● **文書の抜粋**:
- - -
A受審人は、抜錨時から単独で船橋当直に就き、御前埼を経て遠州灘に出たところ、北西風が強く時化模様であったため、陸岸寄りの進路をとることにし、12時05分御前埼灯台から180度(真方位、以下同じ。)2.1海里の地点において、針路を280度に定め、機関を全速力前進にかけ、10.4ノットの対地速力で、自動操舵により進行し、13時50分掛塚灯台から132度3.4海里の地点に達して、針路を270度に転じた。
ところが、そのころ、船首方向から西日が差すようになって、操舵室前面の窓ガラスに打ち上げた波しぶきが乾いて白く曇り、前方が見えにくくなっており、真水で洗い流して見通しをよくしたうえで見張りに当たらないと、接近する他船を見落とすおそれのある状況となっていた。
- - -
● **記録の抜粋**:
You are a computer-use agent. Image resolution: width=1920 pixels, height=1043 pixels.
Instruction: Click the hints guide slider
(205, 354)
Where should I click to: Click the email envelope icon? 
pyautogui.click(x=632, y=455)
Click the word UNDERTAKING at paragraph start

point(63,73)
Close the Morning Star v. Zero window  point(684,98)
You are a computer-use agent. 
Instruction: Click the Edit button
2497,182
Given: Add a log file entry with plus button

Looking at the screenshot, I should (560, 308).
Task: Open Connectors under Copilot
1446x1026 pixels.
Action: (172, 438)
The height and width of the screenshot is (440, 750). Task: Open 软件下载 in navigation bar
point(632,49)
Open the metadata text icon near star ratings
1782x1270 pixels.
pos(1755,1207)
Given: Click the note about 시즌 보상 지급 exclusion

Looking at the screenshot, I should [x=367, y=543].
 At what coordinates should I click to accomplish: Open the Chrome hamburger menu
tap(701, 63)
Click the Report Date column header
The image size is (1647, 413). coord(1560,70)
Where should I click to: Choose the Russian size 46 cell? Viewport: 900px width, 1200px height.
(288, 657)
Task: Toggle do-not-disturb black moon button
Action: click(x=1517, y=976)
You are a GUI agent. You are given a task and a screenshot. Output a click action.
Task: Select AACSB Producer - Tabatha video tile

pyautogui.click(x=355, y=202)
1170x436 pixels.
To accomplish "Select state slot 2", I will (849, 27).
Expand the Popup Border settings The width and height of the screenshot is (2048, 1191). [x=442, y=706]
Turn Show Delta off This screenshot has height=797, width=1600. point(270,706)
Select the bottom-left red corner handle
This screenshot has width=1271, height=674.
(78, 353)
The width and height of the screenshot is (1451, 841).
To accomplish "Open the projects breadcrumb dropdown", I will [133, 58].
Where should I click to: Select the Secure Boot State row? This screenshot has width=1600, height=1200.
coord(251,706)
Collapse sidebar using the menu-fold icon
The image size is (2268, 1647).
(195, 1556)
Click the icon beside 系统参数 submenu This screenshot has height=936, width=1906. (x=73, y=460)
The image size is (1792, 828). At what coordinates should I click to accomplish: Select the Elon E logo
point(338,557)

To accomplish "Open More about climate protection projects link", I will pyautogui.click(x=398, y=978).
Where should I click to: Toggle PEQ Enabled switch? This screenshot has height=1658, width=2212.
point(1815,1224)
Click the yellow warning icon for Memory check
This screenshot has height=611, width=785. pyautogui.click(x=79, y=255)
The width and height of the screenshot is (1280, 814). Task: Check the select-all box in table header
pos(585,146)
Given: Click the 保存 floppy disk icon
- - -
● **短い課題 1**: 遠州灘での航行を述べた文書の抜粋のうち、「A受審人は、抜錨時から単独で」という語句のある箇所から始め、「て、針路を270度に転じた。」のところで終わる部分を一字一句違えずに書き写してください。
● **短い課題 2**: 記録について、「Given: Add a log file entry with plus button」を含む行から書き始め、「Looking at the screenshot, I should [x=367, y=543].」を含む行を書いたところで止めてください。どの行も一字も変えずに書き記してください。

● **出力全文 1**:
A受審人は、抜錨時から単独で船橋当直に就き、御前埼を経て遠州灘に出たところ、北西風が強く時化模様であったため、陸岸寄りの進路をとることにし、12時05分御前埼灯台から180度(真方位、以下同じ。)2.1海里の地点において、針路を280度に定め、機関を全速力前進にかけ、10.4ノットの対地速力で、自動操舵により進行し、13時50分掛塚灯台から132度3.4海里の地点に達して、針路を270度に転じた。

● **出力全文 2**:
Given: Add a log file entry with plus button

Looking at the screenshot, I should (560, 308).
Task: Open Connectors under Copilot
1446x1026 pixels.
Action: (172, 438)
The height and width of the screenshot is (440, 750). Task: Open 软件下载 in navigation bar
point(632,49)
Open the metadata text icon near star ratings
1782x1270 pixels.
pos(1755,1207)
Given: Click the note about 시즌 보상 지급 exclusion

Looking at the screenshot, I should [x=367, y=543].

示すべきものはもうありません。